Ook de kaderleden moeten in aanmerking moeten worden genomen om het aantal effectieve en plaatsvervangende mandaten van de vakbondsafvaardiging in de exploitatiezetel van de onderneming te bepalen.
Ook kader kunnen het mandaat van vakbondsafgevaardigde uitoefenen.
De uitsluiting van de kaderleden uit het toepassingsgebied van de cao van 4 mei 1999 die het statuut regelt van de syndicale afvaardiging van het bediendenpersoneel in de ondernemingen van het paritair comité voor de bedienden in de scheikundige nijverheid, vormt een ongrondwettige discriminatie.

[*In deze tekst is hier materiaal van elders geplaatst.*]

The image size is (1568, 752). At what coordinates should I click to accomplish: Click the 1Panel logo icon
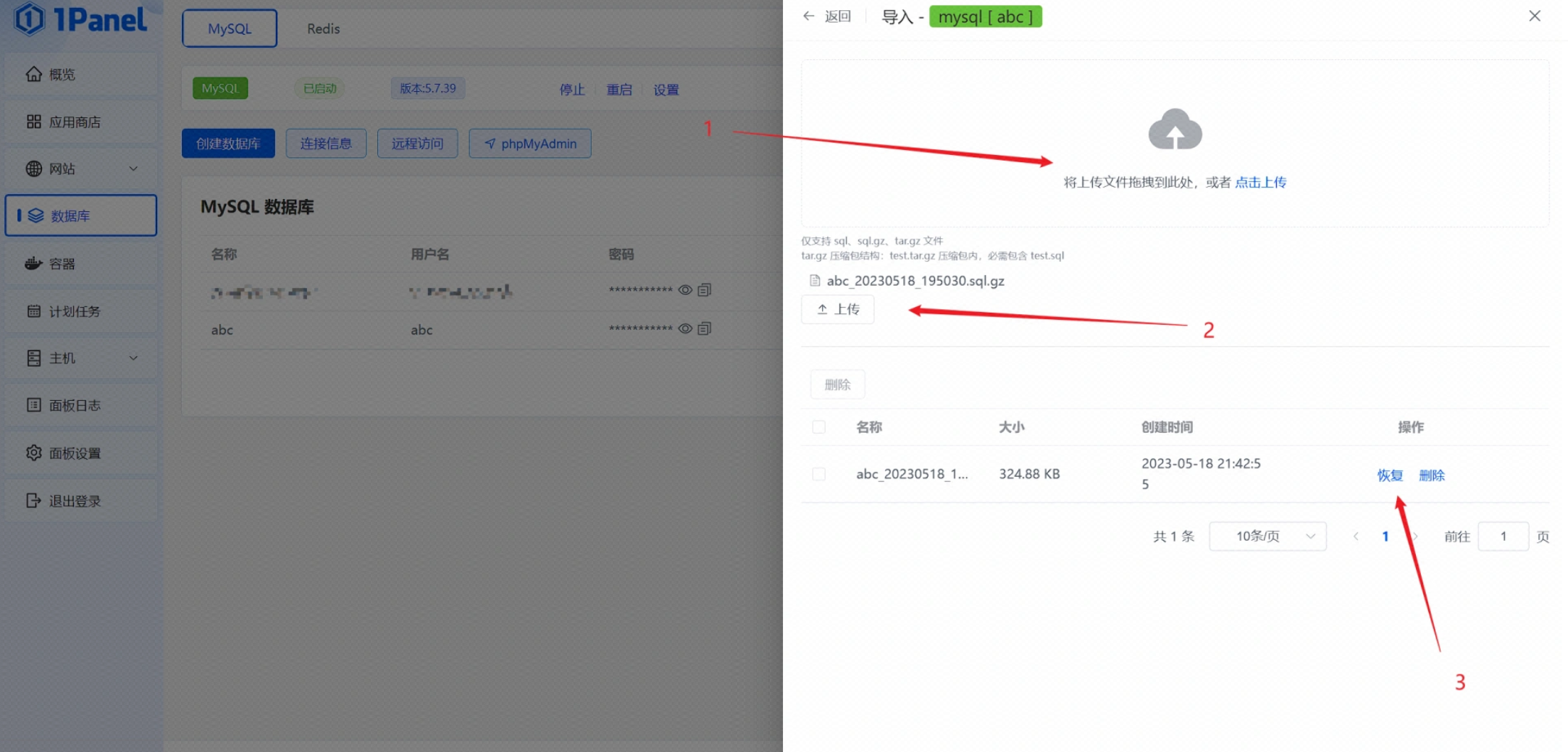(30, 19)
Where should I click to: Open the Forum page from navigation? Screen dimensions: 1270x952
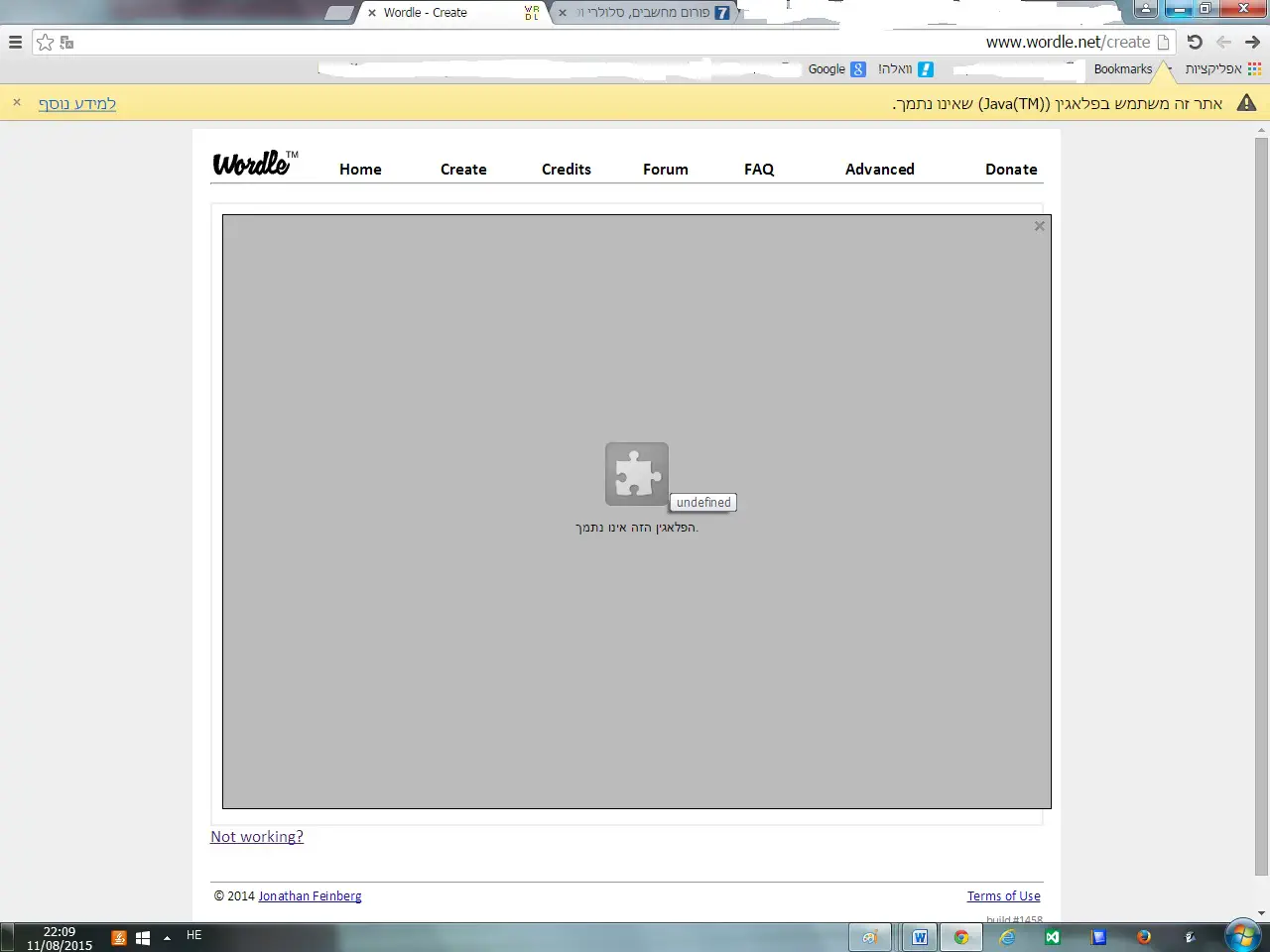(x=665, y=170)
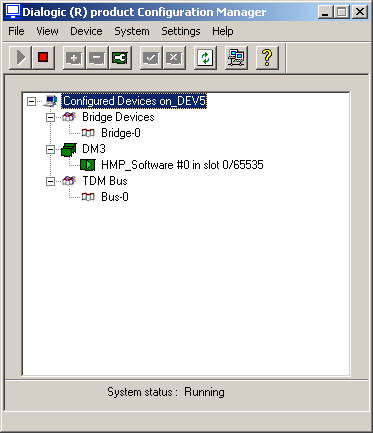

De bepalingen van de cao die deze uitsluiting bevatten, zijn dus nietig. Deze nietigheid leidt niet tot de nietigheid van de volledige cao. De onrechtmatig uitgesloten groep werknemers kan genieten van dezelfde bescherming, voordelen, mogelijkheden of rechten als de andere werknemers.
Op vraag van 5 representatieve vakorganisaties en 2 kaderleden bevestigde in het alhier besproken arrest het arbeidshof te Antwerpen dat ook de kaderleden in aanmerking moeten worden genomen om het aantal effectieve en plaatsvervangende mandaten van de vakbondsafvaardiging in de exploitatiezetel van de onderneming te bepalen en dat ook kaderleden het mandaat van vakbondsafgevaardigde kunnen uitoefenen.
Het arbeidshof beslist vooreerst dat het rechtsmacht heeft om hierover te oordelen. De eis betreft geen collectief geschil, maar een individueel geschil over rechten die voortvloeien uit een collectieve arbeidsovereenkomst.
Vervolgens besluit het arbeidshof dat de uitsluiting van de kaderleden uit het toepassingsgebied van de cao van 4 mei 1999 die het statuut regelt van de syndicale afvaardiging van het bediendenpersoneel in de ondernemingen van het paritair comité voor de bedienden in de scheikundige nijverheid, een ongrondwettige discriminatie vormt.
De bepalingen van de cao die deze uitsluiting bevatten, zijn dus nietig. Deze nietigheid leidt niet tot de nietigheid van de volledige cao. De onrechtmatig uitgesloten groep werknemers kan genieten van dezelfde bescherming, voordelen, mogelijkheden of rechten als de andere werknemers.
Het arbeidshof aanvaardt het verweer niet dat kaderleden hun belangen kunnen verdedigen en dus geen behoefte hebben aan collectief georganiseerde bijstand. Deze bewering wordt door niets ondersteund. Er is dan ook geen redelijke verantwoording voor het verschil in behandeling.